Longue lettre de tranchée dans laquelle le jeune officier brocarde la position de son état-major.
Il rassure sa « bien chère Maman », à propos d’une lettre précédemment envoyée, peut-être trop alarmante sur son état : « N’allez pas croire surtout que je me porte mal ou même médiocrement. Je vais réellement le mieux du monde […]. Seulement j’ai eu huit jours de fatigue et de fièvre, écot payé à ce deuxième hiver de guerre. Me demandant chaque soir si je n’allais pas consentir à me laisser évacuer le lendemain, je différais de vous écrire avant de savoir à quoi m’en tenir. Maintenant, je suis complètement remis et fort content d’en être quitte pour rien du tout. »
Bilan de la situation militaire : « Les événements sont pour le moment sans grand intérêt. On a évacué Gallipoli, et l’on a bien fait. On aurait mieux fait encore de n’y aller jamais. Un jour on évacuera Salonique pour venir attaquer par-ci ou se défendre par-là, et j’en dirai la même chose. Pour le moment, je ne veux plus rien en dire sinon ceci : Songez que les gens qui nous y font rester sont les mêmes qui nous ont fait aller en Serbie, sous prétexte d’empêcher la jonction des Allemands et des Bulgares et de sauver l’armée serbe. Car il faut avoir assez de mémoire pour se souvenir maintenant du but que notre absurde gouvernement donna naguère à cette lamentable expédition. Ils n’ont bien entendu empêché aucune jonction ni sauvé un bataillon serbe ; ils nous ont fait infliger le camouflet bien inutile de cette retraite de Serbie qui eût fort bien pu – ils en conviennent maintenant – finir par un désastre. Alors, aujourd’hui, pour ne pas être obligés d’avouer qu’ils sont des ânes, ils nous font demeurer à Salonique 20 000 hommes de belles et bonnes troupes et combien de millions d’obus, qui, je continue de l’affirmer, n’y servent absolument à rien et ne tuent pas un Allemand.
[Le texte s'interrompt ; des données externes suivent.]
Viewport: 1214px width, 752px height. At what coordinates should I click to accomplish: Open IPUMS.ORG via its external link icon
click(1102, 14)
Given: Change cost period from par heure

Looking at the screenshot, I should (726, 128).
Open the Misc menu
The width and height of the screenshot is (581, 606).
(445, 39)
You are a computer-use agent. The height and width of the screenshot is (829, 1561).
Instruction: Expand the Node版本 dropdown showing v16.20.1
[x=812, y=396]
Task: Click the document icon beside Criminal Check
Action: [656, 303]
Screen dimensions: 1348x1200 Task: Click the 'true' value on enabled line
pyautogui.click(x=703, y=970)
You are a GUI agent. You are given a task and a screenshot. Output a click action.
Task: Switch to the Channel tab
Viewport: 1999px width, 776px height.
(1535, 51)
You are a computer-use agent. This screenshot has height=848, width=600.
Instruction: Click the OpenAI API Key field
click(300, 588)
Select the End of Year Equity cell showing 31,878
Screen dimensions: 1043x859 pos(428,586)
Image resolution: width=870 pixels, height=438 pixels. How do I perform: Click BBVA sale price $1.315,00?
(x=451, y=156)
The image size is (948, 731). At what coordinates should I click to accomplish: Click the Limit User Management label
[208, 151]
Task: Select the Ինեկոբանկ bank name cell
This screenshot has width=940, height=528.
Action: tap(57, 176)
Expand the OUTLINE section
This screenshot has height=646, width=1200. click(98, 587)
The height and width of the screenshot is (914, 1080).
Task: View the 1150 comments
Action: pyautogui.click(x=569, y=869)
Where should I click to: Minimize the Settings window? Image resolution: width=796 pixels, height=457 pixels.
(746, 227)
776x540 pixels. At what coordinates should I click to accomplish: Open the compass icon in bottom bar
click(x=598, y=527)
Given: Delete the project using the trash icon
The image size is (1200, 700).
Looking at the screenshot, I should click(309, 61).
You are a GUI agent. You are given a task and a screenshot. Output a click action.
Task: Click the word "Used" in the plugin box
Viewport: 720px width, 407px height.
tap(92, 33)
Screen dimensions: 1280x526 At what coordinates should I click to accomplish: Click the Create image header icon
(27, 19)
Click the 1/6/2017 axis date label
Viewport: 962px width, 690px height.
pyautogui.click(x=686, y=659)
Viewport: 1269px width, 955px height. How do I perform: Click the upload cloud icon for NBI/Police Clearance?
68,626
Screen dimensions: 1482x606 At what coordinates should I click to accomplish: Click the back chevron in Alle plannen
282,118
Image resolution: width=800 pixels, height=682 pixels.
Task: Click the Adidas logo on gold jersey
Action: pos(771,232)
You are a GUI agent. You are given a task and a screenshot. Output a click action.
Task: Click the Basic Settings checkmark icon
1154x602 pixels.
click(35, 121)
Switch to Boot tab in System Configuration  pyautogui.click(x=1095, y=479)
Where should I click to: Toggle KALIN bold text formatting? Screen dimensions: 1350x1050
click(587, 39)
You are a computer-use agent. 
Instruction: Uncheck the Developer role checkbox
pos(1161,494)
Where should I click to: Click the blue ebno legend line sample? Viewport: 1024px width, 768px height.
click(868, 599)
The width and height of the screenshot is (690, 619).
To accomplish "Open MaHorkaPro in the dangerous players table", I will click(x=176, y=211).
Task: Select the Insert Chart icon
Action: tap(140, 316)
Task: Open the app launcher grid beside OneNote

Les Français qui ont pourtant au fond de l’âme quelque bon sens militaire essaient de torturer leur propre raison et de se persuader que c’est un coup superbe que d’être à Salonique à ne rien faire, et comme on ne découvre tout de même aucune raison stratégique valable d’engouffrer là-bas tant d’hommes et tant d’obus, on se console en cherchant à penser que du moins cela ennuie l’ennemi !!! D’abord, je n’en crois pas un mot ! Ensuite quelle stratégie ! Quels principes dans la conduite de la guerre qui consistent à déposer six corps d’armée dans les villes… où on suppose que cela va ennuyer l’ennemi de les y voir !!!
Puissions-nous aux prochains et décisifs assauts des positions allemandes en France et en Belgique, ne pas nous tordre les mains comme nous l’avons fait plusieurs fois déjà – je l’ai vu – devant une dernière ligne de tranchées, en criant “Ah ! si nous avions encore 20 000 hommes d’infanterie fraîche et 3 millions d’obus de plus à leur jeter dessus, nous les enfoncerions !” Et ces 20 000 hommes, et ces 3 millions d’obus sont à Salonique ! contenant à ce moment je le veux bien les assauts de quelques Bulgares ou Turcs que les Allemands leur opposeront alors pour les amuser, tandis qu’eux-mêmes en gens raisonnables ramèneront sur notre front pour nous contenir tout ce qu’ils auront de troupes et de canons disponibles !
Une dernière fois, il n’y a pas plusieurs vérités stratégiques, il y en a une seule qui n’est pas d’ennuyer l’ennemi, mais de le vaincre à l’endroit le plus sensible c’est-à-dire chez nous »…
LNC, I, p. 247.
On joint le n° 1 (Numéro-Programme) du journal Le Lion d’Arras, 1er janvier 1916. Plus un document polycopié, Prescription en cas d’attaque par les gaz, 15 janvier 1916 (une lettre jointe à ce sujet par A. Buquet ?).